渓谷に寄り添うように高くそびえた松。その上のカラスの巣の中でかんざしを見かけたと、リスの子が言っていた。
木登りは得意だ。軽く膝を曲げ伸ばしてから、幹に飛びつき、枝を掴んで身体を引き上げる。
するすると登っていくと、鳥の巣が見えた。巣の主は今は留守らしい。
目を凝らしてみれば、巣の中に、聞いていた通りのかんざしがある。
「巣の主には悪いが、こっそり返してもらうしかないかのう」
鴉ならば、巣の主が帰ってから交渉できたのかもしれないが、生憎、狐はまだ鳥の言葉が分からない。
いや、言葉が分かったところで、説得ができるかは別の問題だ。それは盗んだ物だ、だから返せ、というのは人間の倫理である。鳥にとっては、自分が手に入れた宝物を返さねばならない理由はないだろう。

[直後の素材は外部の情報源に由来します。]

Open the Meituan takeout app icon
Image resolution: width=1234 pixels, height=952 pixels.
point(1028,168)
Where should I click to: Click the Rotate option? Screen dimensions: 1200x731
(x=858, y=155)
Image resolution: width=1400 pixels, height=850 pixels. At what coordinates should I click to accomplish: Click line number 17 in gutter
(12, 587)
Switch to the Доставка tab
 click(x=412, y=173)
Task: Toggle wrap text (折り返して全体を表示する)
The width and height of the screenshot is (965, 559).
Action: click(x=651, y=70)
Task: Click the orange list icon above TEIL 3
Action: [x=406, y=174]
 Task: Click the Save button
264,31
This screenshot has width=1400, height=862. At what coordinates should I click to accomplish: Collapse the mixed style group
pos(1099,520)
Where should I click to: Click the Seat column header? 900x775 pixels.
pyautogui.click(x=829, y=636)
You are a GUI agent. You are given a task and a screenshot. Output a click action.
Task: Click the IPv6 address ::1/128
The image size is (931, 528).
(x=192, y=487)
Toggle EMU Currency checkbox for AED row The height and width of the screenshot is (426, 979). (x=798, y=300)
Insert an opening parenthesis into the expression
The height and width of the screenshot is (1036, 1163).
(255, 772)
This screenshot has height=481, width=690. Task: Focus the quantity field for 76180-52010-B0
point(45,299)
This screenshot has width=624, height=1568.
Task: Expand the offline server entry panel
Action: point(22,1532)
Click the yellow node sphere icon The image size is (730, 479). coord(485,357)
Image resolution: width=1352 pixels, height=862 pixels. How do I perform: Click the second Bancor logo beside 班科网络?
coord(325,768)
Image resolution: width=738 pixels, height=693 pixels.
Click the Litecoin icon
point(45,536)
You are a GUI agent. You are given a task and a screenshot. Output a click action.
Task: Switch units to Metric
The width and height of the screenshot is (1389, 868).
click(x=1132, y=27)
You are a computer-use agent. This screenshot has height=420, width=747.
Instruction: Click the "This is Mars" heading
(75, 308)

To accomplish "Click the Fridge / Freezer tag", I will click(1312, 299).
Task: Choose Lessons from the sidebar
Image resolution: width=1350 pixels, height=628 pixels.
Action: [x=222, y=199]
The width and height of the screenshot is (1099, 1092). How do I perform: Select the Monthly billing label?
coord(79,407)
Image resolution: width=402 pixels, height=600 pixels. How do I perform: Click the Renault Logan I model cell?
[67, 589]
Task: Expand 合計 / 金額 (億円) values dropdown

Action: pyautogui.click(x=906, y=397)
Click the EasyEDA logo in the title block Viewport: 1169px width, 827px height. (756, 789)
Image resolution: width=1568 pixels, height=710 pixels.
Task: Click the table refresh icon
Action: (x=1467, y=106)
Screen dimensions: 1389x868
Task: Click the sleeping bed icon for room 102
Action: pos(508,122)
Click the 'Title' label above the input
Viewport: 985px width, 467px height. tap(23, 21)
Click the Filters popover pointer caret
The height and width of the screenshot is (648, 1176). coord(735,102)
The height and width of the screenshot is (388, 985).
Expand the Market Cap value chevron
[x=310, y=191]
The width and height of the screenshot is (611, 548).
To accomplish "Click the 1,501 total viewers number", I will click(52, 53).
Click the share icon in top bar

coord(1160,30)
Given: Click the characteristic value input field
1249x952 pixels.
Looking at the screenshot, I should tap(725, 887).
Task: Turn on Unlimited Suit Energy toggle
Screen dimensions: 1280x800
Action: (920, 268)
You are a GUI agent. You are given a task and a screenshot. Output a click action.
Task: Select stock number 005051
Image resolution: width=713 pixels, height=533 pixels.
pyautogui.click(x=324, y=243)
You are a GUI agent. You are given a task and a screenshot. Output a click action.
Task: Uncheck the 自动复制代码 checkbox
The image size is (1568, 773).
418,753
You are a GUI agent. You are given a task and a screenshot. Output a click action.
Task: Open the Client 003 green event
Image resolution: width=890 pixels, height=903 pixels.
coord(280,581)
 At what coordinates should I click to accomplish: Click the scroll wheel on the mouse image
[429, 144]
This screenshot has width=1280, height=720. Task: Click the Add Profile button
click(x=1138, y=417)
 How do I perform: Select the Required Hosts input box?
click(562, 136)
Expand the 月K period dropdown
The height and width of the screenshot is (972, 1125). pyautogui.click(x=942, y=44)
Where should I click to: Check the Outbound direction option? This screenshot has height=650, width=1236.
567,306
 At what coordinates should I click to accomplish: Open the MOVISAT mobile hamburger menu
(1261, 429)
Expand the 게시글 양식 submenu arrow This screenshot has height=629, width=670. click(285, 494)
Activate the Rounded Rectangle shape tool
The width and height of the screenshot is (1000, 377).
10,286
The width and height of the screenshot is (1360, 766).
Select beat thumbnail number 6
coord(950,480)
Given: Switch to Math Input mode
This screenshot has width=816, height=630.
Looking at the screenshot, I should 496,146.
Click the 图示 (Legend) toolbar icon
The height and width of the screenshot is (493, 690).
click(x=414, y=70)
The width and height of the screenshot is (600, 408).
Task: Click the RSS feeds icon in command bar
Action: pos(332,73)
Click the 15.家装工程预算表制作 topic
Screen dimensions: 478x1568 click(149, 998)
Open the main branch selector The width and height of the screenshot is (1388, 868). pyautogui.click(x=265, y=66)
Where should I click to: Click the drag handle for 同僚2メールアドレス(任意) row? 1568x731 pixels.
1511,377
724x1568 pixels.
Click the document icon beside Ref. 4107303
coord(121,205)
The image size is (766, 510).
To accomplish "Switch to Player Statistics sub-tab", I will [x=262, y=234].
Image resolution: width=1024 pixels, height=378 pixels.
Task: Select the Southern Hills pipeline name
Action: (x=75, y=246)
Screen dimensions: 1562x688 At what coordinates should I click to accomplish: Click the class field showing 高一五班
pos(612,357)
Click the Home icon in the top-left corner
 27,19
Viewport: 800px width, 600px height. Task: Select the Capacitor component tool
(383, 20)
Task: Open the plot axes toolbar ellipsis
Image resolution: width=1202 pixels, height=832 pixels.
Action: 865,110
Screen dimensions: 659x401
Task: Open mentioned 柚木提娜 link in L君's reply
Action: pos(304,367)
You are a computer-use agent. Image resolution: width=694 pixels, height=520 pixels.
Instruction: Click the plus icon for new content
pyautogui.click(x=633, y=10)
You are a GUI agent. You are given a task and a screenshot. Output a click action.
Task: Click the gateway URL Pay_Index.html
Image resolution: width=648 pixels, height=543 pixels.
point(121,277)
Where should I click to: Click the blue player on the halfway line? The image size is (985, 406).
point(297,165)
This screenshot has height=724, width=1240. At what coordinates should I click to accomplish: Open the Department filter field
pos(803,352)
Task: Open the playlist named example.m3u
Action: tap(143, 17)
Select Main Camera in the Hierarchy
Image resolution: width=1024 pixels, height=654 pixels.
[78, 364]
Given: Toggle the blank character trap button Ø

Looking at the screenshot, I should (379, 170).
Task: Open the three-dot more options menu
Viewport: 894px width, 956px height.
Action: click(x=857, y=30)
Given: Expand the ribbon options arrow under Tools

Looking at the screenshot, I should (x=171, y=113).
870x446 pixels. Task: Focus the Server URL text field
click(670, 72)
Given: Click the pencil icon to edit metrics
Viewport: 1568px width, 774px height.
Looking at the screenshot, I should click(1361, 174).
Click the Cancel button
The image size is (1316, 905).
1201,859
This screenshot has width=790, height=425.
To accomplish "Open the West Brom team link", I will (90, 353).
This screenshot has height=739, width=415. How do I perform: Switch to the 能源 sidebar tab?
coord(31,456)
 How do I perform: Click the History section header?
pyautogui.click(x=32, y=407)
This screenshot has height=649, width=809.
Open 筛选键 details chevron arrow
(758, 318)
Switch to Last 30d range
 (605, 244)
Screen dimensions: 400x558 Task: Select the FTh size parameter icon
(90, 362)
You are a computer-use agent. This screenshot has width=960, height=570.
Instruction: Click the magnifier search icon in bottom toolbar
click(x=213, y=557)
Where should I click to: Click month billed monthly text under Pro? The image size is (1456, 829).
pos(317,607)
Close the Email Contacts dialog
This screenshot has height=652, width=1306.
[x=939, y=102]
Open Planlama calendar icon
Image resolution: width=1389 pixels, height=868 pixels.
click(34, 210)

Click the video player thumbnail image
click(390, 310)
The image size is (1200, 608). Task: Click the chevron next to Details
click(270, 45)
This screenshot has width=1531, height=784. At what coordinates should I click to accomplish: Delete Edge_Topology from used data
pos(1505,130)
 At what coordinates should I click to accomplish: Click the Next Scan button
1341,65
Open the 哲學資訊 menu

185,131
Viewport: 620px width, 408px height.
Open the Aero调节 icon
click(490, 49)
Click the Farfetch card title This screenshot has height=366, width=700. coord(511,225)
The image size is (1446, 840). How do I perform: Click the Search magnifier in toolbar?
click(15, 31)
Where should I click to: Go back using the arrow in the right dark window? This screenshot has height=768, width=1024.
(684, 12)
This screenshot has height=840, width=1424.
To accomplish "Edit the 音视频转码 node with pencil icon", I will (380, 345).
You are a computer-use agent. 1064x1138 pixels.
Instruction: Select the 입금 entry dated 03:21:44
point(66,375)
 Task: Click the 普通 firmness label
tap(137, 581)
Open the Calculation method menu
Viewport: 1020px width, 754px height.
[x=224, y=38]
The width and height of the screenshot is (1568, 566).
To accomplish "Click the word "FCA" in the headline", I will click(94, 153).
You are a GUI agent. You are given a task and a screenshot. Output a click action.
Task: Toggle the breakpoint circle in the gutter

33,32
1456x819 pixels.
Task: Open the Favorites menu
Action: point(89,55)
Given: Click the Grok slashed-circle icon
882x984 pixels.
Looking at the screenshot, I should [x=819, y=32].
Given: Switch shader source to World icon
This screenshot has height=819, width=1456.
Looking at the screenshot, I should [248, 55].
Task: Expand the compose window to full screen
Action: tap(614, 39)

どちらの言い分が正しいか、判断することは狐にはできない。
ただ、今回はあの人間の娘の願いを叶えてやると決めたのだ。
よし、と気合を入れて、巣に向かって身を乗り出す。と、掴んだ枝が大きくしなった。
「む
……
」
慌てて幹にしがみつき、手元の枝と頭上の巣を見比べる。
他に手をかけられそうな枝はない。ここまで来て諦めるというのも癪だ。
「まあ、何とかなるじゃろ」
少しの逡巡の後。楽天的に頷いて、狐は次の枝に手をかけた。
あと少し。体重をかけてぐっと身を乗り出し、巣へと手を伸ばす。
ばきり、と枝が折れる音がした。
「あ」
折れた枝とともに、宙に放り出される。
せめて、落ちたのが松の根元側だとすればまだどうにかなったかもしれない。
しかし運の悪いことに、狐の眼下に広がるのは深い渓谷だった。
落ちていく感覚が、妙にゆっくり感じられる。
受け身を取らねば。いや、受け身を取ったところで何の意味がある。自分はこのまま谷底に叩きつけられるのだ。
そんな諦観にぎゅっと目を瞑った時だった。
ばさり、と翼の羽ばたく音がした。
「狐!」
鋭い呼び声とともに、身体が受け止められる。肩口と膝裏を支えるそれは、先程掴んでいた枝よりよほど細いのに、揺らがない安定感がある。
恐る恐る瞼を持ち上げると、見慣れた横顔が、見慣れない表情で歯を食い縛っていた。
「鴉
……
?」
ぽつりと頷くと、鴉が視線だけ動かして狐を一瞥する。
黒く大きな翼が、力強く羽ばたく。顔に当たる風が、鴉の黒髪と狐の金髪をはためかせる。
ぐるりと旋回して速度を落としてから、緩やかに着地する。
どうやら、木から落ちた自分を、鴉が受け止めてくれたらしい。そう気付いたのは、地面に降ろされた後だった。
とん、と感触を確かめるように土を踏みしめて、安堵の息を吐く。それから、狐は恐る恐る鴉を見上げた。
「た、助かった。ありが──」
「死にたいのか、馬鹿者が!」
感謝を告げるより早く怒号を落とされて、狐はぴゃっと身を縮めた。
怒っている。ものすごく怒っている。
仁王立ちで腕を組んだ鴉が、眦を吊り上げて狐を睨みつける。
「せめて獣の姿に戻れ、この考えなし!」
「おお、なるほど」
ぽんと手を打つ。
言われてみればその通りである。
狐の本性たる獣の姿と人の姿では、身の軽さがまるで違う。近頃はずっと人の姿で過ごしていたからすっかり忘れていた。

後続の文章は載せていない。